[EXERCISE DETAILS] Within the material below, transcribe exactly the lines from the one holding "Where should I click to: Click the" through the one holding "Image resolution: width=894", keeping both ends and skipping the rest.
● ● ● ● ● ● ●
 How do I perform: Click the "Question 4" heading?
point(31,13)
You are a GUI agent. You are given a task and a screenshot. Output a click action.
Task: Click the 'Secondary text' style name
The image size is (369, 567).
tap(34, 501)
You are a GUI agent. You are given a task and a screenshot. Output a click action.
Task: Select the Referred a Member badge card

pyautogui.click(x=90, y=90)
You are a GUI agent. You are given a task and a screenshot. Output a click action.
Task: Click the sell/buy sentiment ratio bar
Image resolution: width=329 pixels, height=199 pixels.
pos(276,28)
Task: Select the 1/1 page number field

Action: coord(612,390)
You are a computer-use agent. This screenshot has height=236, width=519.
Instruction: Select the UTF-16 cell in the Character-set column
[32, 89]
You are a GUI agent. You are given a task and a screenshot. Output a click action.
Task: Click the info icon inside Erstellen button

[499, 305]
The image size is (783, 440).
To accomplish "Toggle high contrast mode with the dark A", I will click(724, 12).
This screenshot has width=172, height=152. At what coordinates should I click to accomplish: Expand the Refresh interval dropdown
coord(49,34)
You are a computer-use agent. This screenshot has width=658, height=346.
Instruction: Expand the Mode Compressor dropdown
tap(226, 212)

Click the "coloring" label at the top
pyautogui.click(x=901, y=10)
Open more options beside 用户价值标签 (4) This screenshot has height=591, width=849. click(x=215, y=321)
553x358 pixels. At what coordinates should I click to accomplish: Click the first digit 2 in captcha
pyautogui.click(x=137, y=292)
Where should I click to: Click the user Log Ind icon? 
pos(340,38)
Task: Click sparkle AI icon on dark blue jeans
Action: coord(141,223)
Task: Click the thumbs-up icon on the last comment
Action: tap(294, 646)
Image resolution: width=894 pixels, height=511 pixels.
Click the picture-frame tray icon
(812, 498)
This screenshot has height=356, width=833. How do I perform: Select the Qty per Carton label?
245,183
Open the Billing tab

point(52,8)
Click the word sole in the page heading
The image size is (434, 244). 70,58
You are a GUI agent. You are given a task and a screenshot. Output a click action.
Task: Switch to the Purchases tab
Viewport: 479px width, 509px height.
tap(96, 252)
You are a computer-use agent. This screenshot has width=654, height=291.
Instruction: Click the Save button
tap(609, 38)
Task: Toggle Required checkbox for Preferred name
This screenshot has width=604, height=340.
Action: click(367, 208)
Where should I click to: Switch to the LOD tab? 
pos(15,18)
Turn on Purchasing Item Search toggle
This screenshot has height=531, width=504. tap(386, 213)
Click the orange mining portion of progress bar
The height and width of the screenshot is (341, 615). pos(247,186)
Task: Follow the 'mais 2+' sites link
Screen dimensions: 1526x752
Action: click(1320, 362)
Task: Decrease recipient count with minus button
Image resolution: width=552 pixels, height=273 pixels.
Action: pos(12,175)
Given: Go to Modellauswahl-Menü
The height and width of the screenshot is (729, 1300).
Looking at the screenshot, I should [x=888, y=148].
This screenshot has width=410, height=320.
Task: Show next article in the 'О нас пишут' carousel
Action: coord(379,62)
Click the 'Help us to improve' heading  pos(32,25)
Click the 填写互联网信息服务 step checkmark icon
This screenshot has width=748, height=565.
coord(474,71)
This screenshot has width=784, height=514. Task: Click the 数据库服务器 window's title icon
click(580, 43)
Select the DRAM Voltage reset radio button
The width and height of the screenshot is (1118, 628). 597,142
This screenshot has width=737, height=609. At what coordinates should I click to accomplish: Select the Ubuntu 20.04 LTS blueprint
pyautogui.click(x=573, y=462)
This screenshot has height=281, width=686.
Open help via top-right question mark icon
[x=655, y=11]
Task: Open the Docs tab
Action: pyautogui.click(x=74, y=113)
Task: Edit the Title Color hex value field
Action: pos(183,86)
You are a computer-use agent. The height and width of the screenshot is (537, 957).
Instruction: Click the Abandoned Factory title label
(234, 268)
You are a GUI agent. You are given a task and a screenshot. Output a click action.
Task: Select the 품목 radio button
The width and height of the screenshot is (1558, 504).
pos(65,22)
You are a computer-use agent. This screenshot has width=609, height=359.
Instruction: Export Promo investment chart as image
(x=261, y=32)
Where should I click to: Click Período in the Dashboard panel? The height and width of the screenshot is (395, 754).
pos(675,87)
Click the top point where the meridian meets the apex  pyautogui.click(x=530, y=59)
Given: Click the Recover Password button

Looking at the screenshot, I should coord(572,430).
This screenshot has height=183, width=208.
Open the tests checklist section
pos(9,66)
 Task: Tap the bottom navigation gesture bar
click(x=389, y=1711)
● ● ● ● ● ● ●
[YOUR SOLUTION]
Where should I click to: Click the user Log Ind icon? 
pos(340,38)
Task: Click sparkle AI icon on dark blue jeans
Action: coord(141,223)
Task: Click the thumbs-up icon on the last comment
Action: tap(294, 646)
Image resolution: width=894 pixels, height=511 pixels.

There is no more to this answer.